Short problem:
Can you rewrite the entries starting at the line that contains "This screenshot has width=588, height=331." and ending after the line that contains "Looking at the screenshot, I should click(x=561, y=9).", swapping "To accomplish" for "In order to complete" and changing nothing else?

Records supplied:

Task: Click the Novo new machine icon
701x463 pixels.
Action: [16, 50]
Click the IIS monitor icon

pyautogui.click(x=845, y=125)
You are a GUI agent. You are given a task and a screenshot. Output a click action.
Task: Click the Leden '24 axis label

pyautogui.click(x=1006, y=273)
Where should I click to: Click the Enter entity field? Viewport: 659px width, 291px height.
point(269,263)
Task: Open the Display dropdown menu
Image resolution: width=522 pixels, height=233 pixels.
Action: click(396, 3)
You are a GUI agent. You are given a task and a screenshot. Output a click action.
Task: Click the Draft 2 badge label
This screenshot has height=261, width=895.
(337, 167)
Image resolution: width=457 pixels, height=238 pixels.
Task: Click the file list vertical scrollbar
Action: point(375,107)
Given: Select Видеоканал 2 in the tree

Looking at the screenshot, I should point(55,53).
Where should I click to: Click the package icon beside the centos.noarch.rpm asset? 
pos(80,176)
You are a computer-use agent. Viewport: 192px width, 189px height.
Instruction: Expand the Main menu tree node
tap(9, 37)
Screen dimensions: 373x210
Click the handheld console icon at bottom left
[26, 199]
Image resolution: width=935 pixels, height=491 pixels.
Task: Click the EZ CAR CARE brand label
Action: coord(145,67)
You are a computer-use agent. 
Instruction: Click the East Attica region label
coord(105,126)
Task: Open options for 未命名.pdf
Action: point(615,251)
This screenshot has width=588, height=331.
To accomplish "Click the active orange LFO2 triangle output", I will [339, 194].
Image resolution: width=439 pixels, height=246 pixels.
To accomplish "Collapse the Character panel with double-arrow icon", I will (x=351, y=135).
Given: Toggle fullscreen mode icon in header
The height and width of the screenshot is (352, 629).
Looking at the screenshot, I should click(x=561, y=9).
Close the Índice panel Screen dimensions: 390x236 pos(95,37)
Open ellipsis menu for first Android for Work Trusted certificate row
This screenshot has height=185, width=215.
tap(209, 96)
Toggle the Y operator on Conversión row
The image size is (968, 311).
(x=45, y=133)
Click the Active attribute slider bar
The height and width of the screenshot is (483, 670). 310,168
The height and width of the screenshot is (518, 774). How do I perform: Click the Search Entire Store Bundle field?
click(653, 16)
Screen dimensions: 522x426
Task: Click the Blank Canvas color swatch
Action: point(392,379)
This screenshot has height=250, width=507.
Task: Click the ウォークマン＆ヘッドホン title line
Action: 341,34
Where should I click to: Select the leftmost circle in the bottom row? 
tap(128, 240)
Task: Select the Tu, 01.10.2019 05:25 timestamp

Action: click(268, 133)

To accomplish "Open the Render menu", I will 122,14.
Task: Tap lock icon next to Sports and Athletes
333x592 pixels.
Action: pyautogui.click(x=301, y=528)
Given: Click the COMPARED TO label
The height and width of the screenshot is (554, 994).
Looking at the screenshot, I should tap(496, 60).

Full output:
This screenshot has width=588, height=331.
In order to complete "Click the active orange LFO2 triangle output", I will [339, 194].
Image resolution: width=439 pixels, height=246 pixels.
In order to complete "Collapse the Character panel with double-arrow icon", I will (x=351, y=135).
Given: Toggle fullscreen mode icon in header
The height and width of the screenshot is (352, 629).
Looking at the screenshot, I should click(x=561, y=9).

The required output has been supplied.